##### Given entries
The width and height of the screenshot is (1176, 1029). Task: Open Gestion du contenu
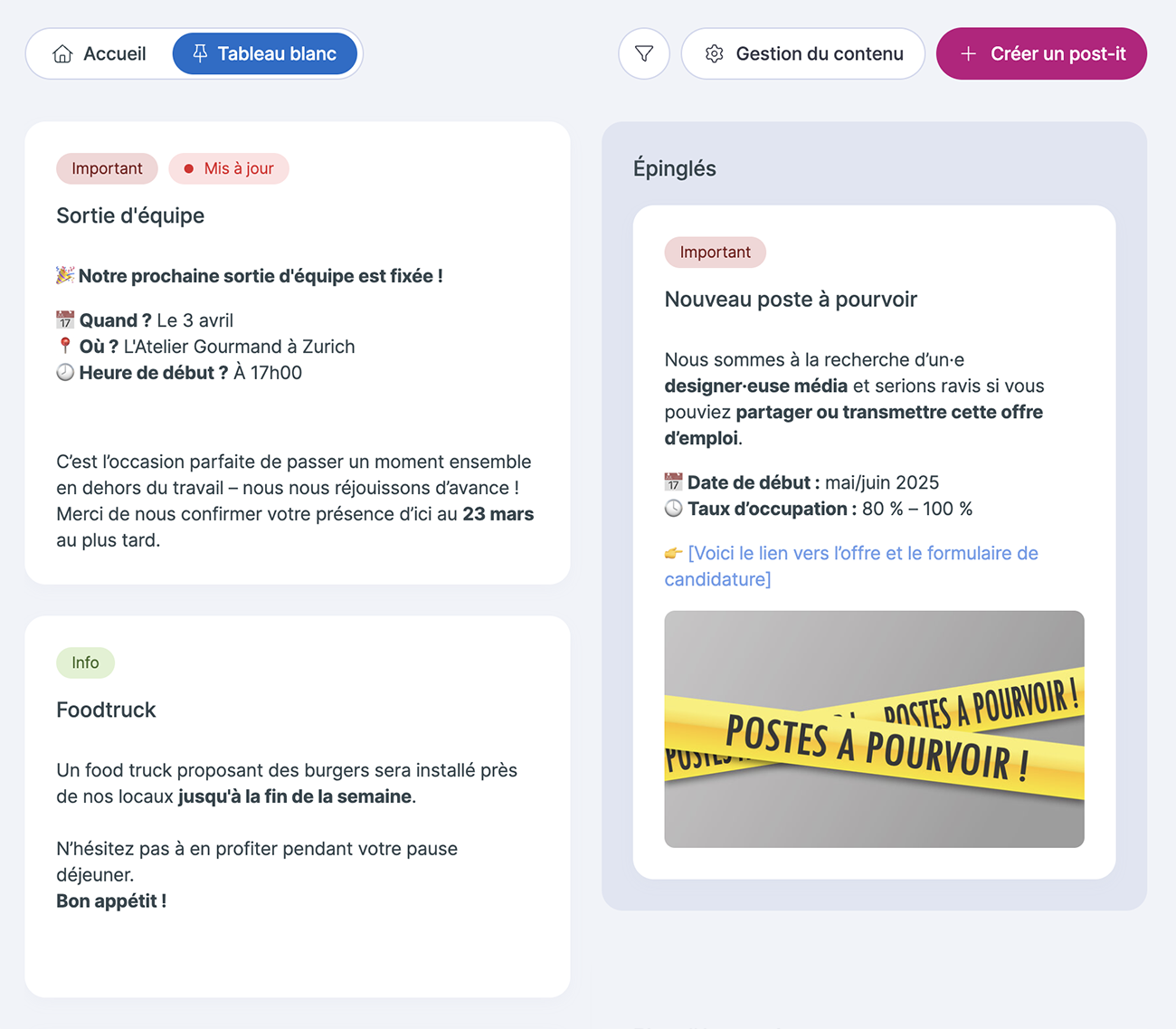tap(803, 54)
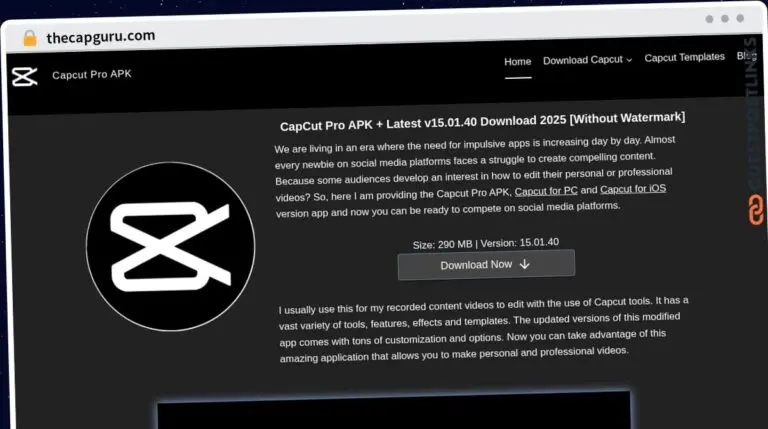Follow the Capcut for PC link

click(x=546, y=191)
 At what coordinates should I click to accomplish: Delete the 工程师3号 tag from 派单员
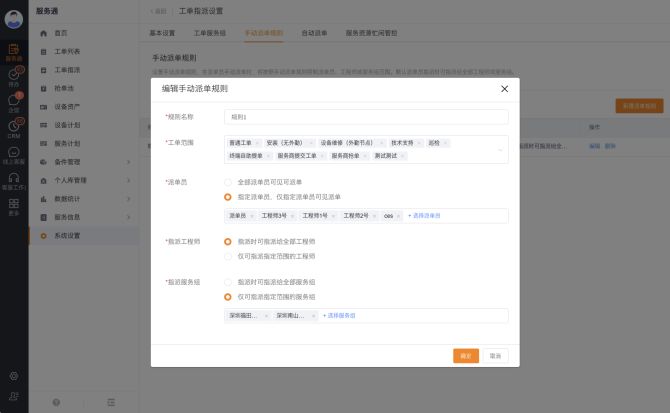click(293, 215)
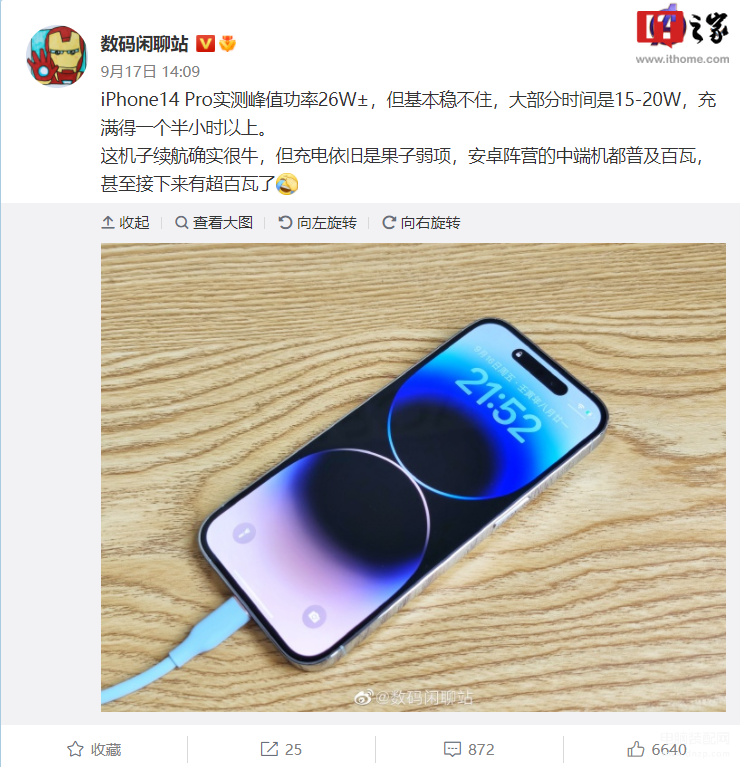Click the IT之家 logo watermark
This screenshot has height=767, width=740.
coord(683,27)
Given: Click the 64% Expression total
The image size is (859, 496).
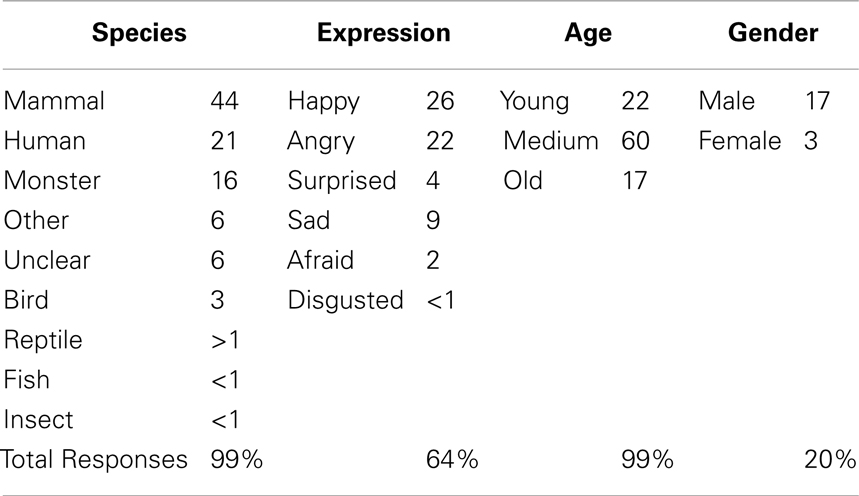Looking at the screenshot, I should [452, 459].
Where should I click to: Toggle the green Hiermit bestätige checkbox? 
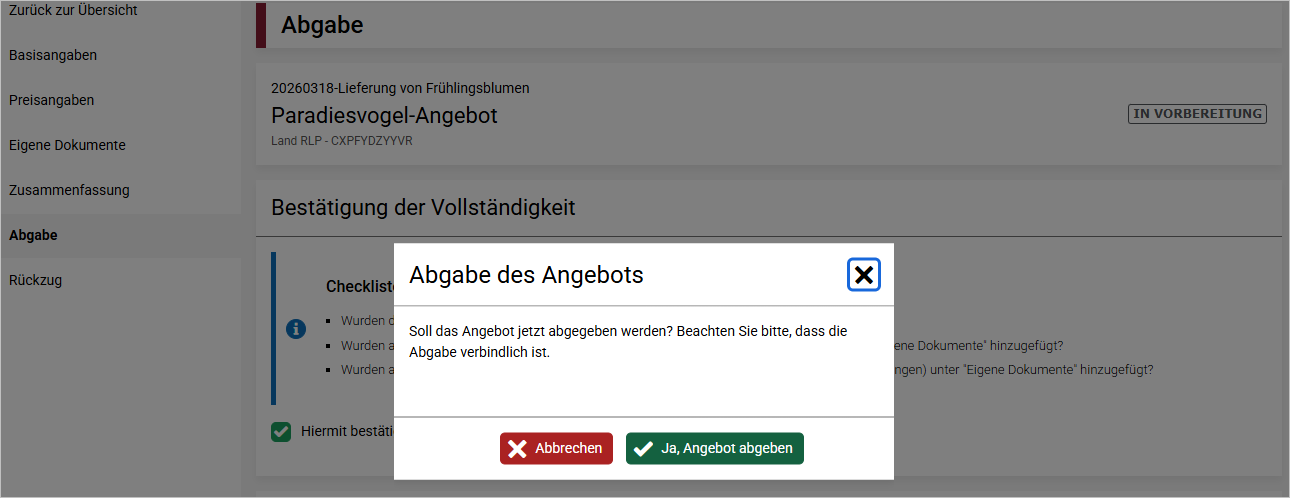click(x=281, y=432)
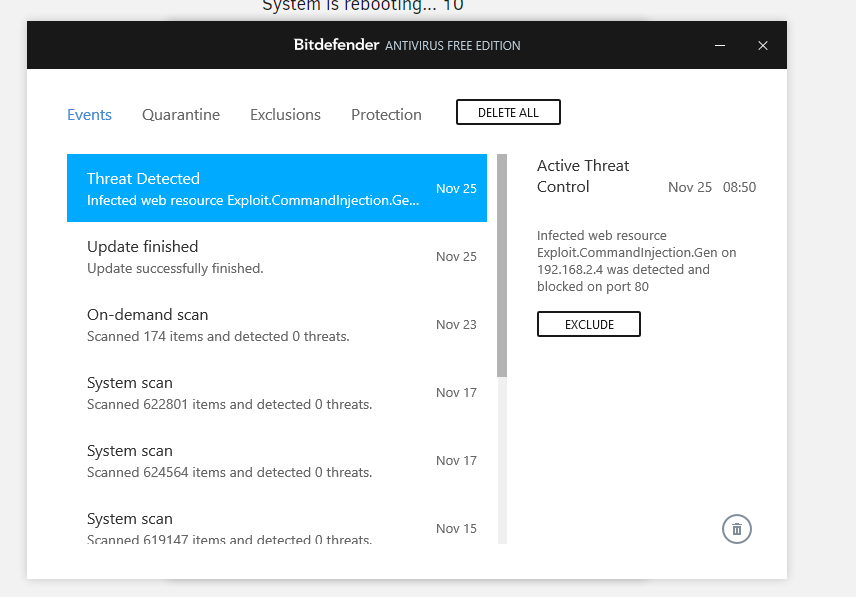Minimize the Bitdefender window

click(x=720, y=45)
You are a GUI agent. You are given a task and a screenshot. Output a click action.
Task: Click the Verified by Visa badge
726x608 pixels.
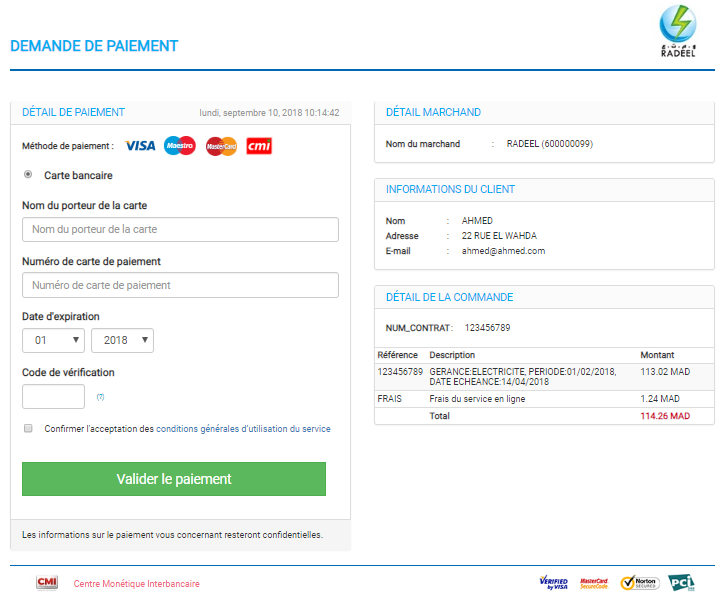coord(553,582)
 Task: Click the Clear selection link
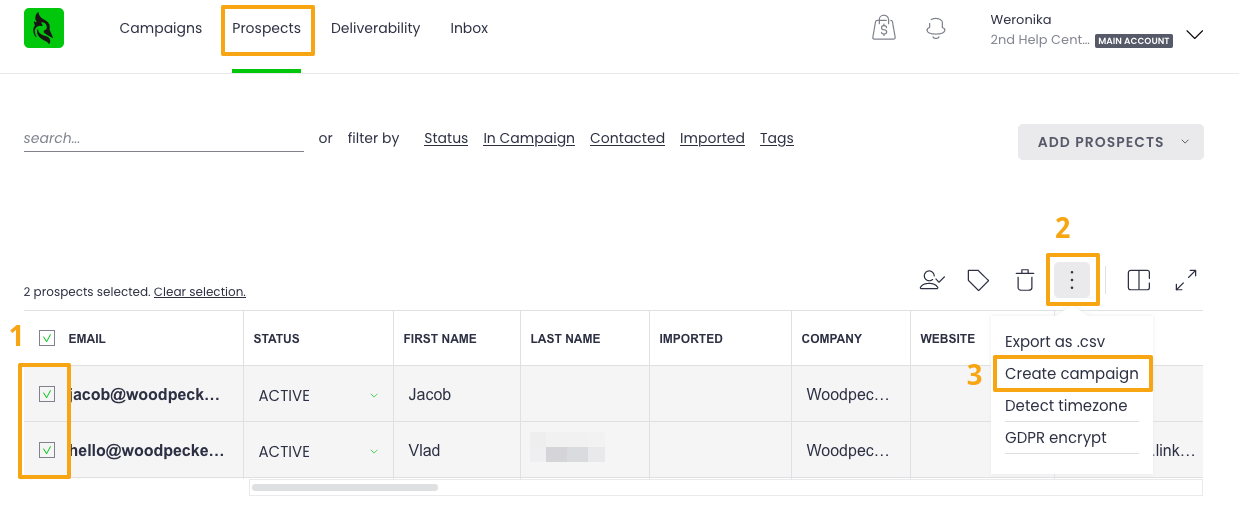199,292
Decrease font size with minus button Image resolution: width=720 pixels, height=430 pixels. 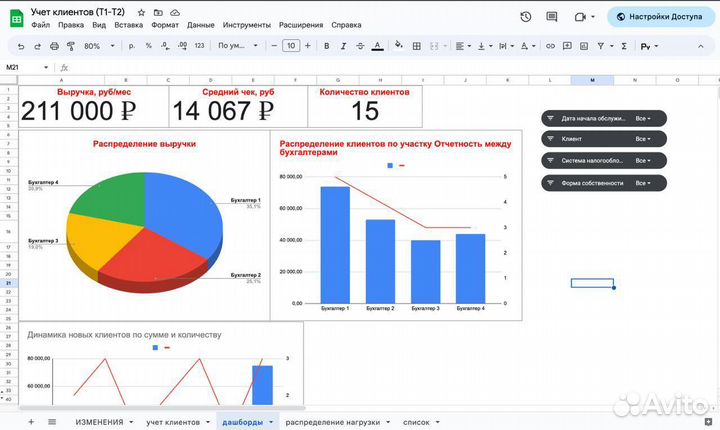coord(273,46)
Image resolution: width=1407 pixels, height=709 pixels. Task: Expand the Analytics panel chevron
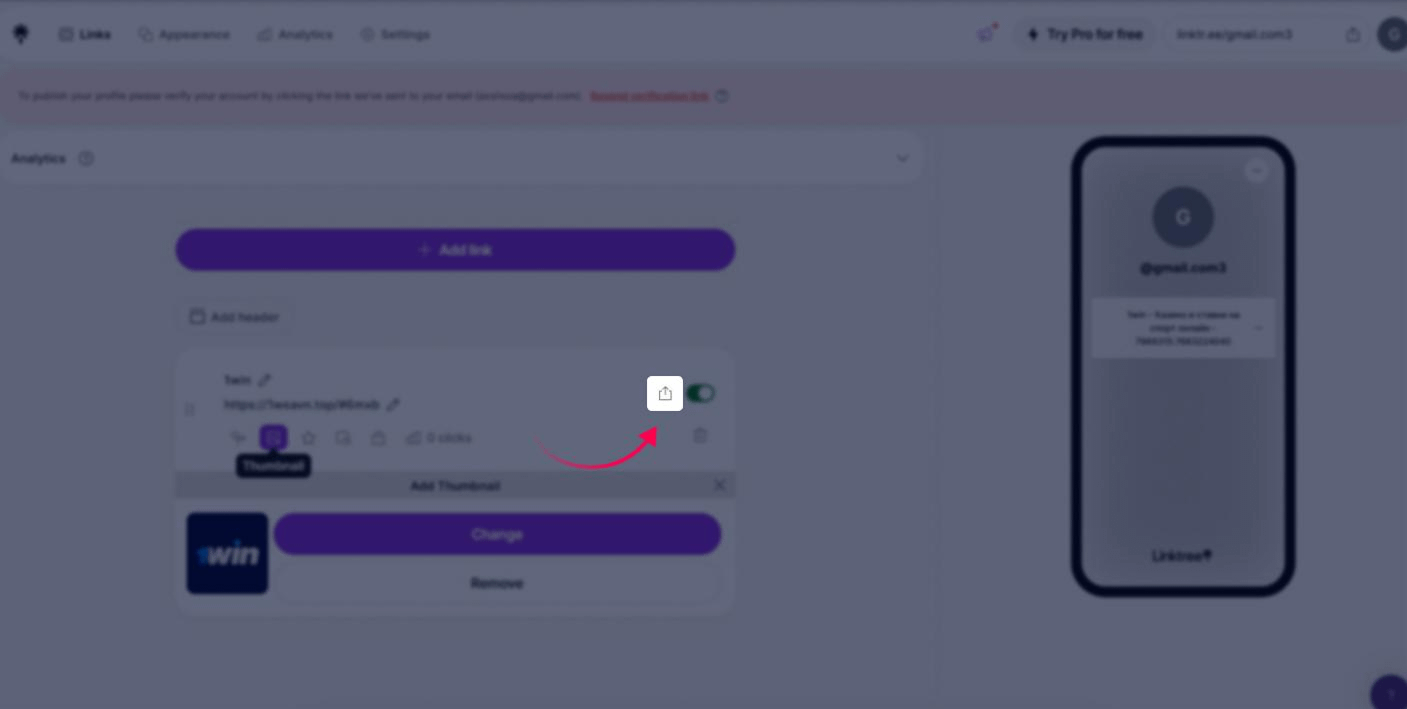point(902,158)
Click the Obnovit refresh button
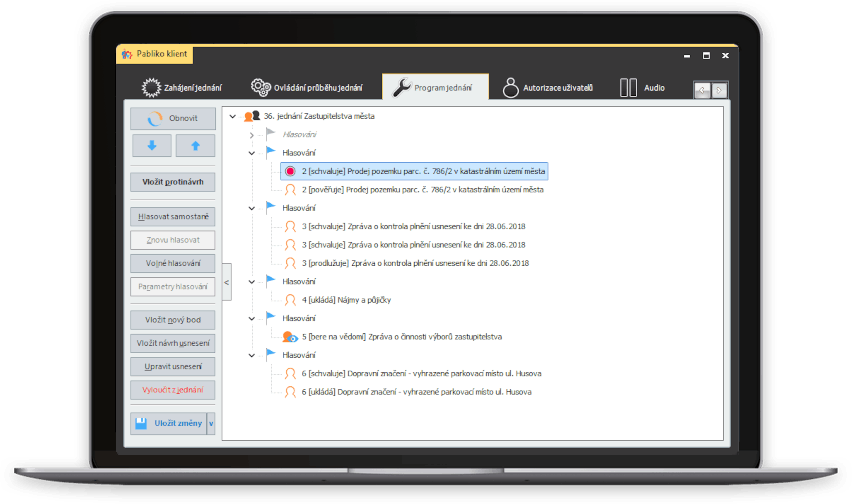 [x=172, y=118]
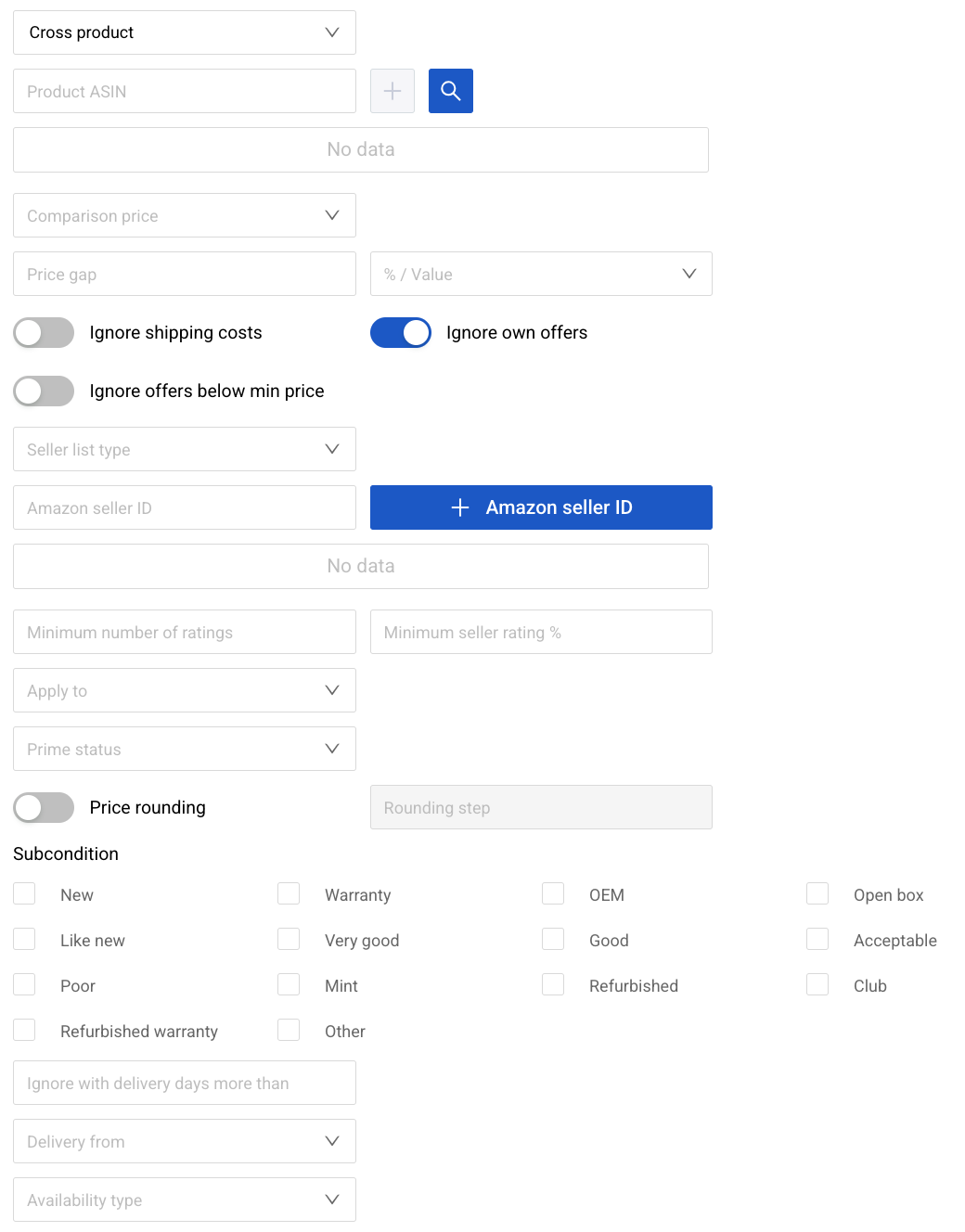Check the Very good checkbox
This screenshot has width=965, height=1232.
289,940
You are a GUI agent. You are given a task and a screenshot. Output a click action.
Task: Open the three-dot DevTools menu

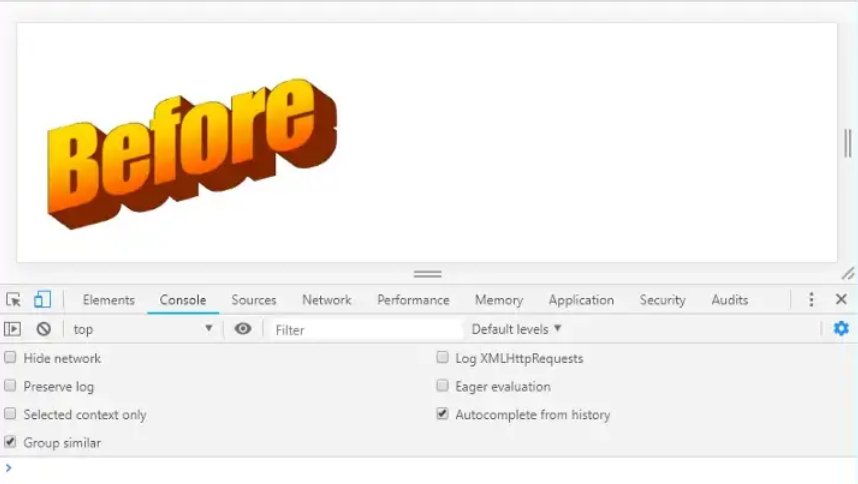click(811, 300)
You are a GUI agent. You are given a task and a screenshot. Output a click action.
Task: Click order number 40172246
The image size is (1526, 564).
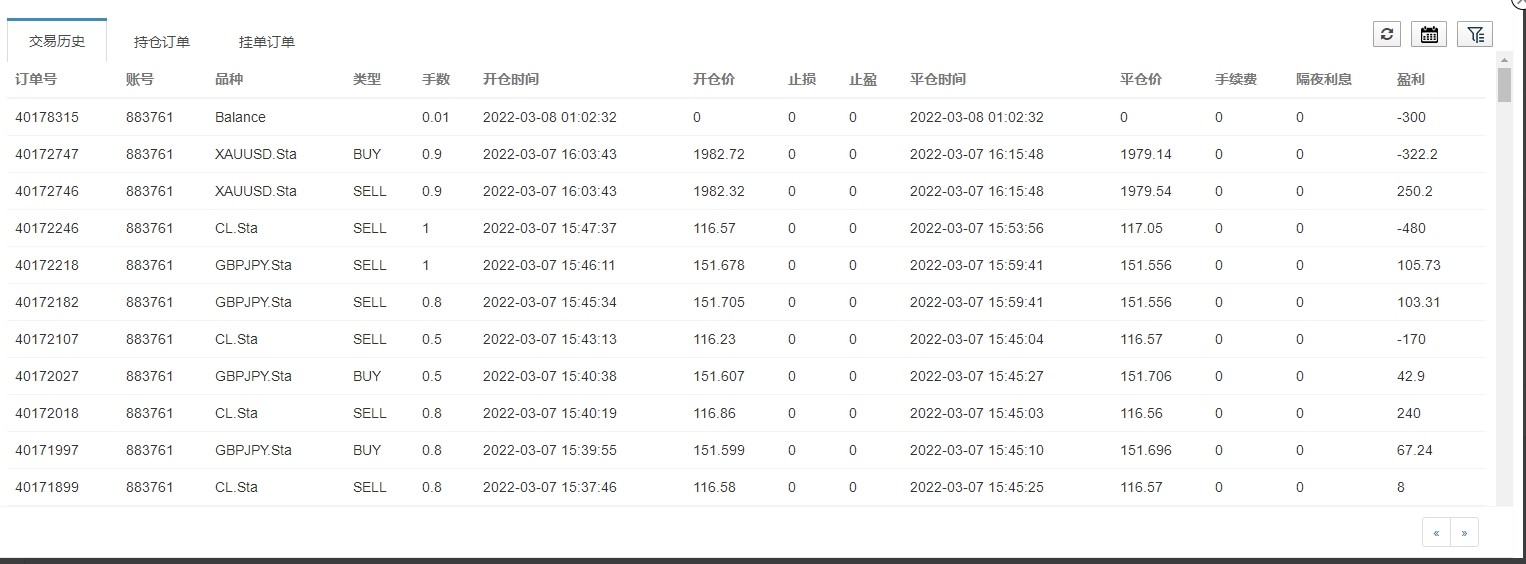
##########
Try it ->
Nothing but the lines from the one containing "Image resolution: width=1407" through the end of the entries is to be retyped, exactly as written and without pictures.

Response box ->
Image resolution: width=1407 pixels, height=709 pixels. Task: Expand the Analytics panel chevron
point(902,158)
Click the Obnovit refresh button
 [x=172, y=118]
Check the Very good checkbox
This screenshot has width=965, height=1232.
289,940
You are a GUI agent. You are given a task and a screenshot. Output a click action.
Task: Open the three-dot DevTools menu

click(811, 300)
You are a GUI agent. You are given a task and a screenshot. Output a click action.
Task: Click order number 40172246
The image size is (1526, 564).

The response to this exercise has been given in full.